Most federal government agencies are still struggling to fully-implement mandatory cyber security controls, with more than 70 percent reporting below baseline levels of maturity last year.

The finding, contained in the Australian Signals Directorate's first cyber security posture report to parliament, continues a worrying trend first revealed by the national auditor three years ago.
The report, released last week, reveals that implementation of the ASD's top four cyber mitigation strategies by agencies remains at “low levels across the Australian Government”.
The top four have been mandatory for non-corporate Commonwealth entities (NCCEs) for the past seven years in a bid to avoid the vast majority of percent of cyber intrusions.
They now form part of the more exhaustive list of essential eight strategies, which is considered the government's new baseline for cyber security.
But the report reveals 73 percent of NCCE’s reported either ‘ad hoc’ (13 percent) or ‘developing’ (60 percent) levels of maturity in 2018-19 protective security policy framework (PSPF) reporting.
An ad hoc rating is considered the lowest possible score under the scoring metric, and indicates only “partial or basic implementation and management” of the top four.
A developing rating, one the other hand, is one step up from ad hoc and means an agency implementation and management of the top four has been “substantial, but not fully effective”.
Both ratings are below the baseline maturity level for reporting entities, which is defined as ‘managing’ or the “complete and effective implementation and management” of the top four and consideration of the remaining voluntary essential eight controls.
Just under 25 percent of agencies reported a ‘managing’ level of maturity, while the remaining two percent consider themselves ‘embedded’ and “excelling at implementation of better-practice guidance”.
While it is difficult to determine how the implementation of top four has changed since 2017-18, as the PSPF reporting process has changed in the last year, the majority of agencies said some improvement was needed.
ASD said PSPF reporting from 2018-19 indicated that 67 per cent of NCCE's acknowledged the “need to raise the maturity of their cyber security against at least one of the top four strategies” in future years.
The final PSPF report before the scheme changed last year revealed that almost 40 percent of agencies had not fully-implemented the top four. It also indicated that compliance with the top four had improved by just three percent between 2015-16 and 2017-18.
Essential eight
Despite ongoing problems with top four implementation across the federal government, the cyber security posture report indicates that agencies are beginning to improve their compliance with the voluntary controls under the essential eight.
“In 2019, implementation of the essential eight across Commonwealth entities improved slightly in comparison to previous years,” the report states.
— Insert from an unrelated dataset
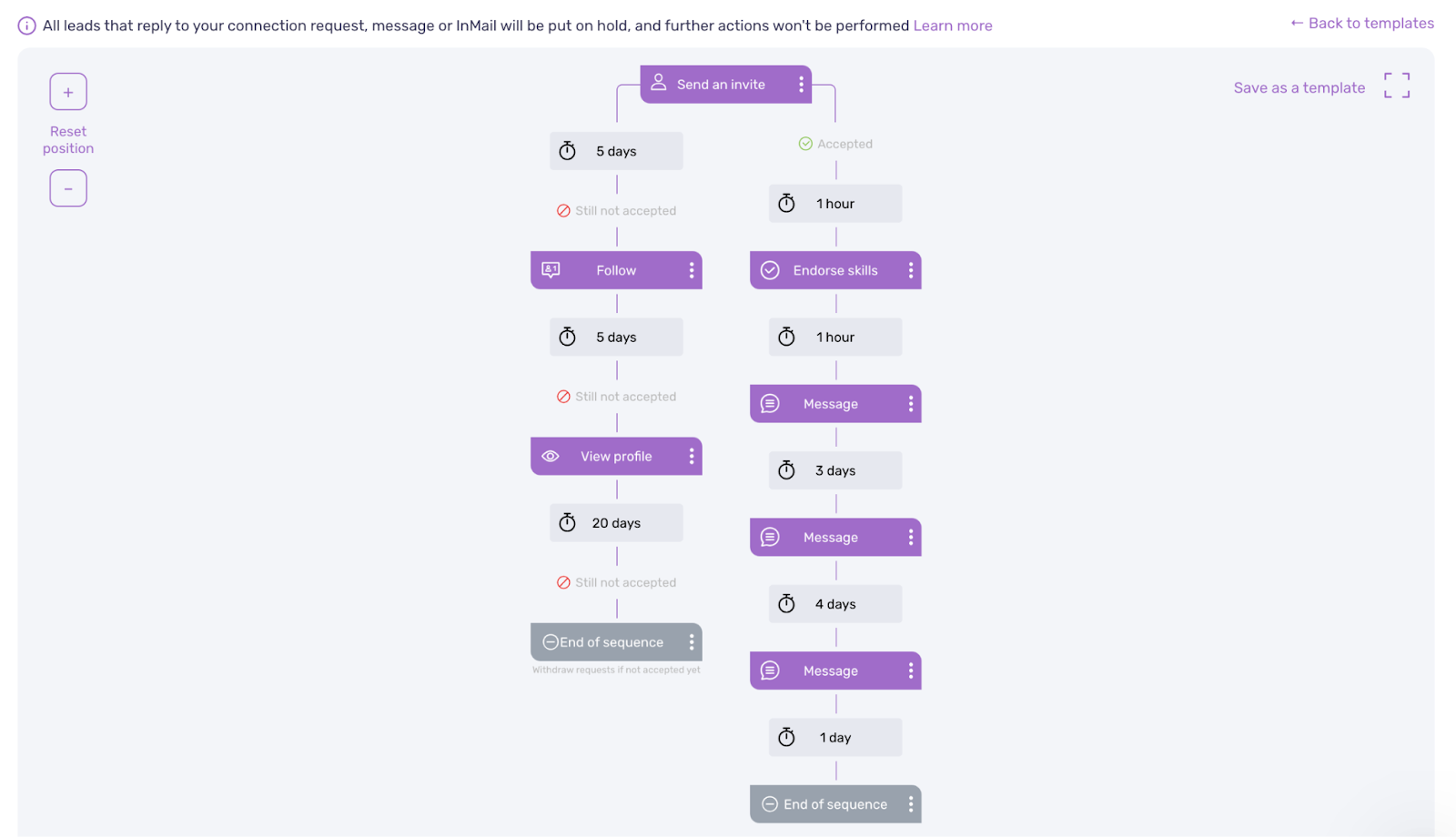
Task: Click the Learn more link
Action: (x=952, y=25)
“More entities are taking steps to apply the baseline strategies and increase the maturity of their implementation.”
The report, which cites information from the Australian Cyber Security Centre’s cyber security survey, said 50 percent of agencies had “progressed from partly to mostly aligned with the essential eight strategy on user application hardening” between 2018 and 2019.
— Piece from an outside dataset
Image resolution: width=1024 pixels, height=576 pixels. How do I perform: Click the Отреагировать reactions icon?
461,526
“This helps reduce the potential attack surface of Commonwealth workstations, as well as limiting adversaries’ ability to bypass other security controls,” ASD said.
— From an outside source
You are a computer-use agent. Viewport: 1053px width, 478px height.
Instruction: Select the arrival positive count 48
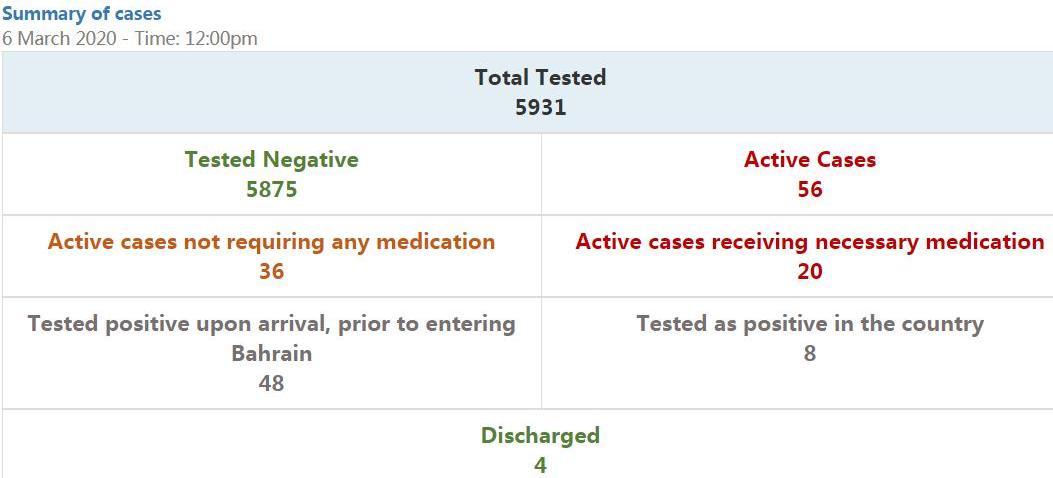coord(271,383)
More than 30 percent of agencies have also progressed from party to mostly aligned with strategies around multi-factor authentication and configuring Microsoft Office macros.
However, ASD said baseline adoption of the essential eight, much like the top four, “still requires further improvement to meet the rapidly evolving cyber security threat environment”.
This includes the 25 agencies that were assessed as part of ASD’s uplift program in the wake of the state-sponsored cyber attack against Parliament House - Australia’s “first national cyber crisis”:
“While all of the Commonwealth entities assessed through the cyber uplift sprints were found to be taking positive and proactive steps to improve their cyber security, the ACSC assessed that they had not yet achieved the recommended maturity level for the essential eight,” ASD said.
“As a result, these entities are vulnerable to current cyber threats targeting the Australian Government.”